There were no celebratory drinks or cakes to see at Santander this week. Not surprising perhaps — it was the one-year anniversary of the odd rescinding of Andrea Orcel’s planned appointment as chief executive of the Spanish bank. The London-based banker had been all set to head to Madrid and had resigned as investment banking chief at UBS, when Santander took fright at the price tag and the feared collateral damage that would have accompanied the arrival of the no-nonsense Italian. Orcel is suing Santander as a result — for about €100m.

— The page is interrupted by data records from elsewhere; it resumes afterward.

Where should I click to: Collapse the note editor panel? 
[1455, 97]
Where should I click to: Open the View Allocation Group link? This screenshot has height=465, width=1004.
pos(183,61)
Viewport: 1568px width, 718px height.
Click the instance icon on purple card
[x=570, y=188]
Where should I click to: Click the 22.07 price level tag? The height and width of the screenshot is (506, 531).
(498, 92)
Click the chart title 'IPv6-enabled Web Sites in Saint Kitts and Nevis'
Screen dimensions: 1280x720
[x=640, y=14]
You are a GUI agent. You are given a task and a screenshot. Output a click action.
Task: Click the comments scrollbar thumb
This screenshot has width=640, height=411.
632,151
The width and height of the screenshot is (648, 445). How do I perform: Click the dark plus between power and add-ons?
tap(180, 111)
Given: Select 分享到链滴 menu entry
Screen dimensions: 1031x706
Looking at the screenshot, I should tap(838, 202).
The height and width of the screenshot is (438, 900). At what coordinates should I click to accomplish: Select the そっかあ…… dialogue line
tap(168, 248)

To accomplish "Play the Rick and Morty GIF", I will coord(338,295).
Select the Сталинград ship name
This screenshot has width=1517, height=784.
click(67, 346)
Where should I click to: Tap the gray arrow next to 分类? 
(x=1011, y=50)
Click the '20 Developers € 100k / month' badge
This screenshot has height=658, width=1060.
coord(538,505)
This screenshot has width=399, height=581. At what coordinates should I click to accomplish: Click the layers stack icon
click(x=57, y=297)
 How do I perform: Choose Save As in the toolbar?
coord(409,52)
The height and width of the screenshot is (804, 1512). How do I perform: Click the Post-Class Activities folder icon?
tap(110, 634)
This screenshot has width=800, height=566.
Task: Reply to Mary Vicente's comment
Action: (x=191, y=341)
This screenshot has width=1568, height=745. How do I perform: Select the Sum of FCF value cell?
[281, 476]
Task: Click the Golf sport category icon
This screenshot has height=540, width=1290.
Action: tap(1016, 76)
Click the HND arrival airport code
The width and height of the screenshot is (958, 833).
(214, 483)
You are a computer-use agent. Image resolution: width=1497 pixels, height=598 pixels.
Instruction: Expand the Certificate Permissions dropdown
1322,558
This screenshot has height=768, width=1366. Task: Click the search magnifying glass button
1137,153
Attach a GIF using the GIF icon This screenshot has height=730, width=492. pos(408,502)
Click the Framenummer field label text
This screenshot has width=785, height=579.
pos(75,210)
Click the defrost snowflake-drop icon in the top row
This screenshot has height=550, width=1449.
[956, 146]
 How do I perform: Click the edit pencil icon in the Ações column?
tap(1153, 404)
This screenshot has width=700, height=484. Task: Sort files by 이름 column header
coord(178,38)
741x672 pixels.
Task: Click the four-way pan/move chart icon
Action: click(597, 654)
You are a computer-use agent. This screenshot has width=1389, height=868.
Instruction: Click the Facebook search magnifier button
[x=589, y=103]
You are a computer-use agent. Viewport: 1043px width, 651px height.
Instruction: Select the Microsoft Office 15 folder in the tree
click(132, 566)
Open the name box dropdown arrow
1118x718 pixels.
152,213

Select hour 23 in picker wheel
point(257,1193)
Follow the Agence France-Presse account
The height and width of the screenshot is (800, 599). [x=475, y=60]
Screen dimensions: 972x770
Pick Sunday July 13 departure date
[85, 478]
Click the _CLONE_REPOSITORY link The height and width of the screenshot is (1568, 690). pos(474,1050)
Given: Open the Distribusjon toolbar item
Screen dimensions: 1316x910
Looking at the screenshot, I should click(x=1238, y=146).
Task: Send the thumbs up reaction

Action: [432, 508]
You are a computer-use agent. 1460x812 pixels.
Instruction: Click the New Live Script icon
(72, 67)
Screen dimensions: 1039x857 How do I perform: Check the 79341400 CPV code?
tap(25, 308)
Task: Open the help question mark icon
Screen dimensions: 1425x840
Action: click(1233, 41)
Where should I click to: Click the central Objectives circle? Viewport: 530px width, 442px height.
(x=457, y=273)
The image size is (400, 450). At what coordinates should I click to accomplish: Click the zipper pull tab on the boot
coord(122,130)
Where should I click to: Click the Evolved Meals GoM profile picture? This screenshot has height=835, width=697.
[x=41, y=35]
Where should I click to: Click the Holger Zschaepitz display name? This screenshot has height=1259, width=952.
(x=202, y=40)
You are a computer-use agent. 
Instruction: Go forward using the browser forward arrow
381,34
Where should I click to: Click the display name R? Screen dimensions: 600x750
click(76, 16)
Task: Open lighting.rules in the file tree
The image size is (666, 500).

The FT reported at the time that a contributory factor to the falling out between Orcel and Ana Botin, the Santander scion and chair, had been a dispute over “profile” — and explicitly who would be top dog at last year’s Davos. So will they both be there next week? City Insider hears not. Botin will front Santander’s presence as usual. But Orcel, having toyed with going, concluded he was too busy in London. Those lawyer meetings are pretty time-consuming.

Michael Tory: Back to health

After a serious medical scare late last year, Michael Tory — the ex-Lehman banker who founded and heads the Ondra advisory boutique — told colleagues in a telephone “town hall” this week that he’ll soon be back at work. “Things have been going worryingly well in my absence,” quipped Tory, with two deals done in the last fortnight, including Wednesday night’s sale of Nasdaq-listed Neon Therapeutics to BioNTech. But Ondra has been shrinking in recent years and this week also lost a top founding partner, Michael Baldock, who was appointed finance chief at healthcare client Abcam. Tory’s return to health is timely.

Duke of Westminister: Succession failure

It’s been a week of headaches for the British aristocracy. The 28-year-old Duke of Westminster, Hugh Grosvenor, and his family are now without an heir apparent to run their property empire after Craig McWilliam, long groomed for the role, abruptly left for “private reasons”. After a decade at the group, McWilliam, who was chief exec of the Grosvenor Estate’s UK and Ireland business, had been due to take over the whole property arm, which runs £12.3bn of properties globally. The group will now “review succession plans”. Clearly it’s not only Meghan and Harry who have trouble rubbing along with their aristo bosses.